Aquí estamos. Con El Padre de las Criaturas viajando mucho. Con unas mañanitas que son una auténtica contra reloj. Con mi Peque cogiendo virus como si no hubiera un mañana. Y con mucho sueño.

Y así, a lo tonto, resulta que queda un mes para Semana Santa. Que me voy organizando. Que he acabado los primeros exámenes de la UNED ( por si lo tenía bastantes complicaciones solita) y que mi Chicote se va haciendo a desayunar en el cole y no llora casi ningún día.

Yo tengo ojeras, duermo poco y me da la impresión de que mi vida se reduce a alumnos y mis niños. Pero voy viendo la luz al final del túnel. En un mes será primavera. Ya habremos pasado lo peor.

jueves, 11 de febrero de 2016

El viernes

Mañana es viernes, acaba otra semana. Mañana es viernes  y, aunque hoy duerma poco, tengo el fin de semana por delante para intentar echarme la siesta.

Mañana es viernes y puedo dejar a Chicote en el cole porque no tengo clase a primera hora. Mañana es viernes  y si Peque se pone malito (por favor, que no se ponga) al menos sé que estará conmigo.

Mañana es viernes y podemos acostarnos más tarde pero los niños están tan agotados que es el día que se duermen antes. Mañana es viernes y acabo la semana con mi peor grupo pero luego me voy a pasar dos días enteros con mis niños.

Mañana es viernes y a la vuelta habrá atasco. Quizás llueva. Seguro que me cuesta aparcar. Pero tengo dos días de desconexión antes de que comience otra fatídica semana de madrugones, pocas horas de sueño y carreras matinales.

Mañana es viernes y a mí se me había olvidado lo que es sentir que llega el fin de semana.

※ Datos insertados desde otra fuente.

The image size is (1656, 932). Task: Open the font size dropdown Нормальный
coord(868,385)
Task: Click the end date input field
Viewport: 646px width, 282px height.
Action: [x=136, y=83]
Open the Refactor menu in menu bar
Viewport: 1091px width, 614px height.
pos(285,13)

Mañana es viernes y da rabia pensar que hay que pasar por cinco días de obligaciones para disfrutar de cuarenta y ocho raquíticas horas de asueto y descanso, ¿qué mente esclavista nos organizó así?

Mañana es viernes y el lunes me prometeré otra vez que tengo que aprovechar la semana y disfrutar todas las tardes, y no mirar el reloj, obsesionarse con el calendario, contar los días para las vacaciones.

Mañana es viernes y mi hijo mayor ya sabe que llegan dos días sin cole ni trabajo. Y se le hacen muy cortos.

Mi madre siempre decía que el jueves era su día favorito porque podía decir que mañana es viernes. Pues eso.



jueves, 4 de febrero de 2016

La casualidad

Fue con todo el asunto Bescansa. Leyendo un comentario a un artículo que hablaba sobre la iniciativa de llevar a su bebé al congreso, me encontré con un blog que me encantó. Sobre maternidad pero escrito con un indudable estilo literario que me era lejanamente familiar.

Leí unas cuantas entradas. Y entonces, de repente, lo vi. La autora participaba en una película. Y uno de los directores era Martín Garzo. Un escritor que me gusta y que me fascinó hace unos años por una novela, Historias de Marta y Fernando, que me quitó el aliento en un viaje en autobús por la carretera de Valencia.

La saqué de la biblioteca por el título, que lleva mi nombre, y la he intentando comprar muchas veces, sin éxito. Me gustaría releerla porque me removió. O quizá sea mejor mantener el recuerdo.

A lo que iba. Resulta que la autora del blog es hija del escritor. Lo más sorprendente es que yo no tenía ese dato. Tengo una memoria peculiar, y en mi base de datos particular figuran la fecha de nacimiento de todos cuantos me rodean. Escritores, cantantes o deportistas incluídos. Y alumnos, por cierto. Y sus familiares. Y no me constaba que Gustavo Martín Garzo tuviera una hija. Le hacía más joven. Estoy perdiendo facultades.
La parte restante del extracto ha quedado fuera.